── 原文抜粋 ──
そもそも自分は『CG馬鹿+ハードウェア&PC自作大好きっ子』なので、こういったソフトウェア・ハードウェアに投資する事自体が趣味や娯楽の一環とも言えますし、もし制作環境に不満が無くても「うは、これ使ってみたい!」って感じで買ってただろうな…と思われます。CGやってると昔から憧れのプラグインや機材って有るしね。
今回上に書いてないもの…バックアップ機器とか、PC冷却用に導入したエアコンとか…本当はまだまだ色々有りまして、「さすがに機材費回収出来ねぇだろうなぁ…」と思ってましたが…お陰様でなんとかなりそうです。いやはや、ありがとうございます。暫くは今の武装で戦っていけると思います。
自作ツールやセットアップのテクに関しては、大きい会社のR&D部門製内部ツールなんかと比較すると、全くのオママゴトだと思います。ただ、自分の制作スタイルに合わせた利便性の追求や、単騎での制作ならではの小回りの良さを生かす試みというのも有るんで、今後もその辺を追求したいです。
なんと言いますか…リリースしてきた作品だけでなく、ツールやワークフローの追求、ブログの記事執筆、全てが自分にとっての『創作活動』であり、楽しい一時です。それらが良い感じに噛み合い『良い作品』をリリース出来るのが理想ですね。今回の開発期間で得た様々なノウハウは、次回作の品質アップ、制作スピードアップに大きく寄与するものと思います。自分でもまだまだ作りたいものが山ほどあるので、それを1つ1つ形にしていこうと思います。
それではまた~(´-`)ノ
ご丁寧な返信、ありがとうございます。とても参考になります!
> 3Dを志す方が検索でうちのブログにたどり着いてしまう事もあるんですね。
───
── 提供データ ──
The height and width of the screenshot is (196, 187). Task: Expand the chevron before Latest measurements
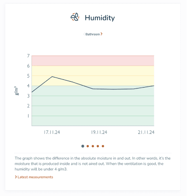click(x=16, y=177)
───
記述問題 1
CG制作環境についてのブログ文から、「なんと言いますか…リリースし」から「ご丁寧な返信、ありがとうございます。とても参考になります!」までの部分を一字も変えずに書き写せ。
記述問題 2
CG制作環境についてのブログ文を、示された最後の文の後から書き継げ。

作業結果 1
なんと言いますか…リリースしてきた作品だけでなく、ツールやワークフローの追求、ブログの記事執筆、全てが自分にとっての『創作活動』であり、楽しい一時です。それらが良い感じに噛み合い『良い作品』をリリース出来るのが理想ですね。今回の開発期間で得た様々なノウハウは、次回作の品質アップ、制作スピードアップに大きく寄与するものと思います。自分でもまだまだ作りたいものが山ほどあるので、それを1つ1つ形にしていこうと思います。
それではまた~(´-`)ノ
ご丁寧な返信、ありがとうございます。とても参考になります!

作業結果 2
検索ワードは「粘液」「メタボール」です(笑
3Dなエロゲーも増えてきましたが、どのゲームも精液の表現には苦労していますし、今現在最新技術で表現をするとしたら、どうなるんだろう?
メタボール以外に流体、特に粘度のある流体の表現方法出て来たりしたんだろうか?
とふと技術的な所が気になって検索してみたのです。
> さて、「Blenderがナシ」…というのは?
Blenderを使い始めてから、
「そういえば、Mayaとかの有料ツールの評判ってどうなんだろ?」
と思って色々調べた所、ネット上では
「仕事で使うなら最終的にはAutodesk製品に頼る事になる、Blenderも進化してるけどそれで全部要求を満足出来るかと言えばそうでもない」
みたいな記事をどこかで見たのです。
個人的にも、3Dではないですが、2Dでお金がないからGIMP、でも結局細かな部分で不満が出てAdobeのサブスクリプションを契約、という事があって、最終的には無料ツールは有料ツールには勝てないのかな、という思いがありまして……。
> Autodesk御三家に近い仕様になってて、出来る事も多いので評判が良いとは聞きます。
上記に反して「今はBlenderでOK」という記事もよく見かけます、確かに。ひとまずは、Blenderで頑張ってみようかと思います。
ただ、Unityと組み合わせると、細かな所で異常が出たりするんですよね……。
> ただ、自分はそれこそ15年来触ってないので良いツールなのか、3dsmaxと比べてどうなのか…さっぱり解りません
そうですか……そりゃそうですよね。すいません、変な事を聞いてしまって。
自分に置き換えてよくよく考えてみたら、僕はプログラミングはVisual Studioでしていますが、全く使っていないEclipseとかの他ツールについて「どう?」って聞かれても確かに答えにくいです(笑
> モデリングしかやらないならMetasequoiaでいいよねって僕でもなります。
私もMetasequoiaも少し考えたんですけども、もし深くまで手を出す事になったら機能が不足しそうだなぁ、と思ってBlenderになりました。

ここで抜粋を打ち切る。